- [Data section]:
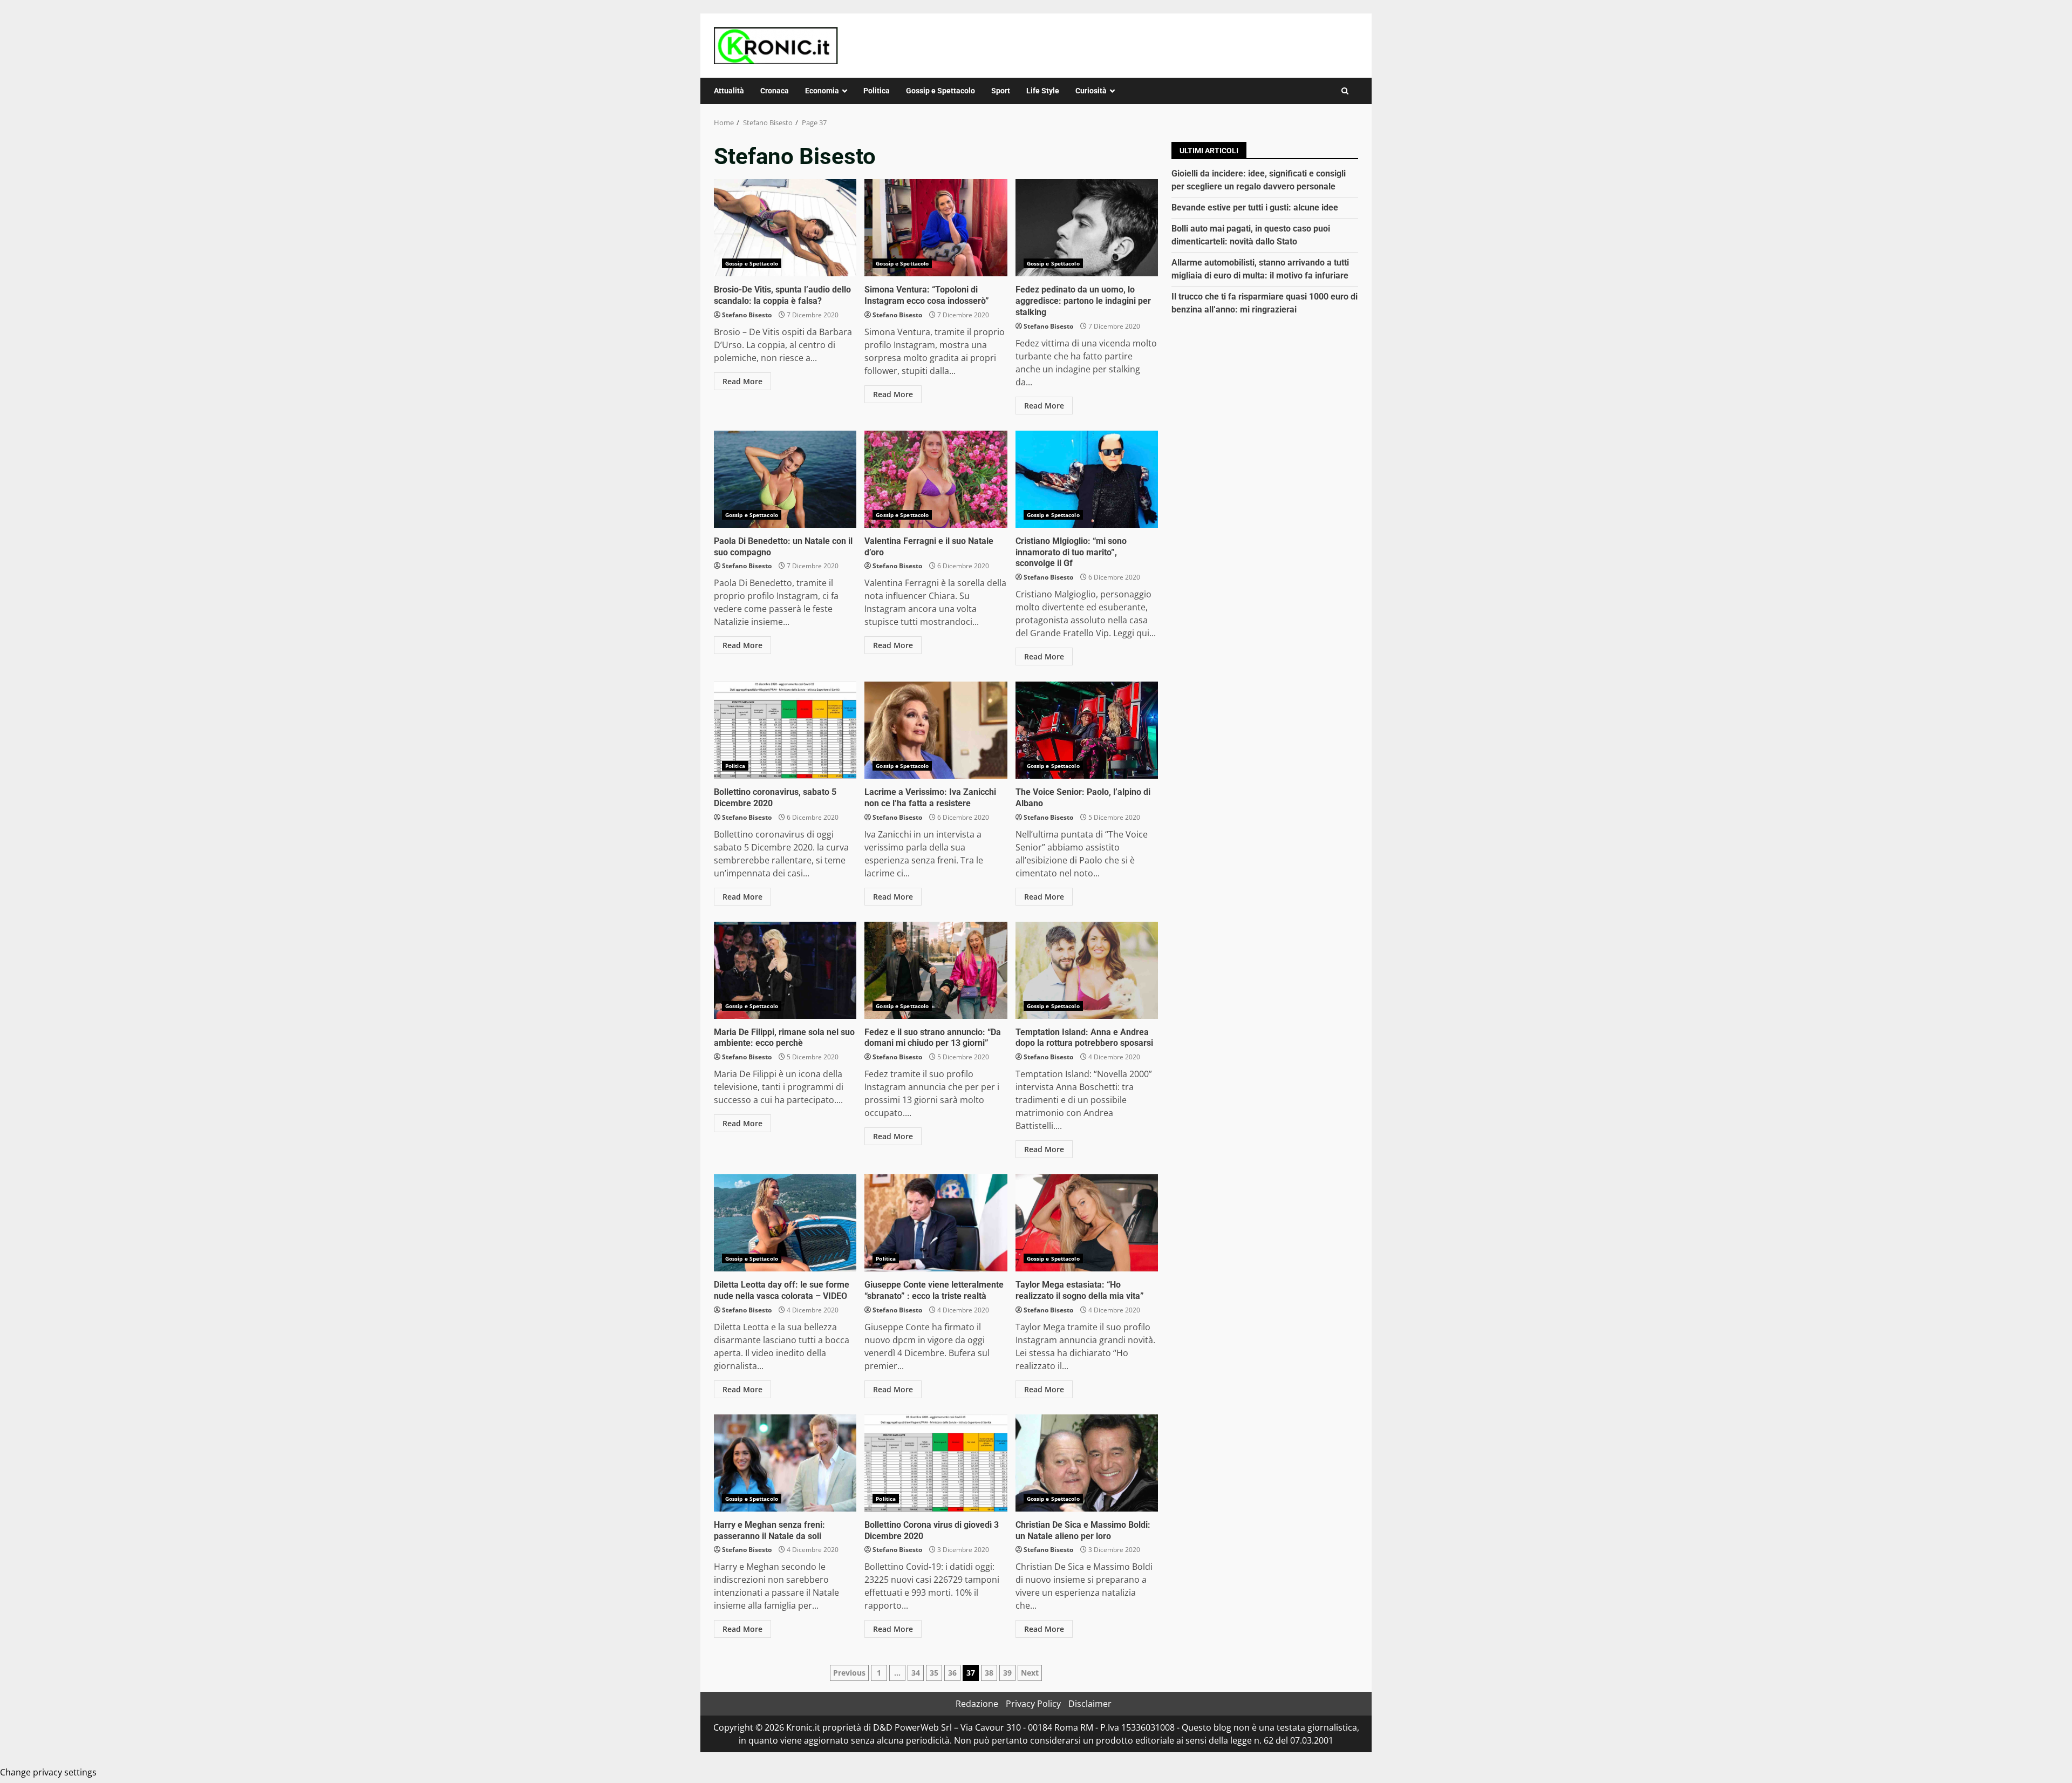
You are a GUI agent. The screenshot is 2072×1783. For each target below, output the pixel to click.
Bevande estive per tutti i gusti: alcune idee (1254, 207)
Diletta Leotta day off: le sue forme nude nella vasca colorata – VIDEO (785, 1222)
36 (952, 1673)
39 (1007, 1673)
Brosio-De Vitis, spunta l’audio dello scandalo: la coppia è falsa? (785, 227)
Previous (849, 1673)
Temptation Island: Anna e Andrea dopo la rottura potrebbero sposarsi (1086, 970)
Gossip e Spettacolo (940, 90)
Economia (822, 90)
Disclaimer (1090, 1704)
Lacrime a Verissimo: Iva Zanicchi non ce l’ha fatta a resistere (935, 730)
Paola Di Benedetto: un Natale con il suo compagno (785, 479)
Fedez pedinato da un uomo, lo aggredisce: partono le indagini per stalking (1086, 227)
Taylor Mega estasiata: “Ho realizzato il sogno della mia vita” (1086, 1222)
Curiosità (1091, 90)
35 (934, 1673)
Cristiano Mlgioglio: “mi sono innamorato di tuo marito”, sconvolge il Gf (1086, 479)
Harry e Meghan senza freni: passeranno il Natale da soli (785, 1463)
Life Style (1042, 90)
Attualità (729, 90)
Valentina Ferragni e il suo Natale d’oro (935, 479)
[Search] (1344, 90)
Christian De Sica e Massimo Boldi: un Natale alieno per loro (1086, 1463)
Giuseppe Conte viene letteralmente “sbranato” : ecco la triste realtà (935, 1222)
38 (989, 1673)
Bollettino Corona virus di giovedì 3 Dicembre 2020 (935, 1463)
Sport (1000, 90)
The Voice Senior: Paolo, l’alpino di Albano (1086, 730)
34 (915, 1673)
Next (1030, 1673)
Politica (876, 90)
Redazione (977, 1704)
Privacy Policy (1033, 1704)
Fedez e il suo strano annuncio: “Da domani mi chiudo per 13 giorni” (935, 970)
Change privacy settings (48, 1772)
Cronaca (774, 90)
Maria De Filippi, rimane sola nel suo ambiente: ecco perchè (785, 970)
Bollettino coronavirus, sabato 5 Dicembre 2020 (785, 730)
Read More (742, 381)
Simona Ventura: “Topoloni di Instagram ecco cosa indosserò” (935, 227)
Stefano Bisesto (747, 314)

- [What this task involves]: Print the listing exactly, minus its pictures.

- [Solution]:
You are a GUI agent. The screenshot is 2072×1783. For each target below, output the pixel to click.
Bevande estive per tutti i gusti: alcune idee (1254, 207)
Diletta Leotta day off: le sue forme nude nella vasca colorata – VIDEO (785, 1222)
36 (952, 1673)
39 (1007, 1673)
Brosio-De Vitis, spunta l’audio dello scandalo: la coppia è falsa? (785, 227)
Previous (849, 1673)
Temptation Island: Anna e Andrea dopo la rottura potrebbero sposarsi (1086, 970)
Gossip e Spettacolo (940, 90)
Economia (822, 90)
Disclaimer (1090, 1704)
Lacrime a Verissimo: Iva Zanicchi non ce l’ha fatta a resistere (935, 730)
Paola Di Benedetto: un Natale con il suo compagno (785, 479)
Fedez pedinato da un uomo, lo aggredisce: partono le indagini per stalking (1086, 227)
Taylor Mega estasiata: “Ho realizzato il sogno della mia vita” (1086, 1222)
Curiosità (1091, 90)
35 (934, 1673)
Cristiano Mlgioglio: “mi sono innamorato di tuo marito”, sconvolge il Gf (1086, 479)
Harry e Meghan senza freni: passeranno il Natale da soli (785, 1463)
Life Style (1042, 90)
Attualità (729, 90)
Valentina Ferragni e il suo Natale d’oro (935, 479)
[Search] (1344, 90)
Christian De Sica e Massimo Boldi: un Natale alieno per loro (1086, 1463)
Giuseppe Conte viene letteralmente “sbranato” : ecco la triste realtà (935, 1222)
38 (989, 1673)
Bollettino Corona virus di giovedì 3 Dicembre 2020 (935, 1463)
Sport (1000, 90)
The Voice Senior: Paolo, l’alpino di Albano (1086, 730)
34 (915, 1673)
Next (1030, 1673)
Politica (876, 90)
Redazione (977, 1704)
Privacy Policy (1033, 1704)
Fedez e il suo strano annuncio: “Da domani mi chiudo per 13 giorni” (935, 970)
Change privacy settings (48, 1772)
Cronaca (774, 90)
Maria De Filippi, rimane sola nel suo ambiente: ecco perchè (785, 970)
Bollettino coronavirus, sabato 5 Dicembre 2020 (785, 730)
Read More (742, 381)
Simona Ventura: “Topoloni di Instagram ecco cosa indosserò” (935, 227)
Stefano Bisesto (747, 314)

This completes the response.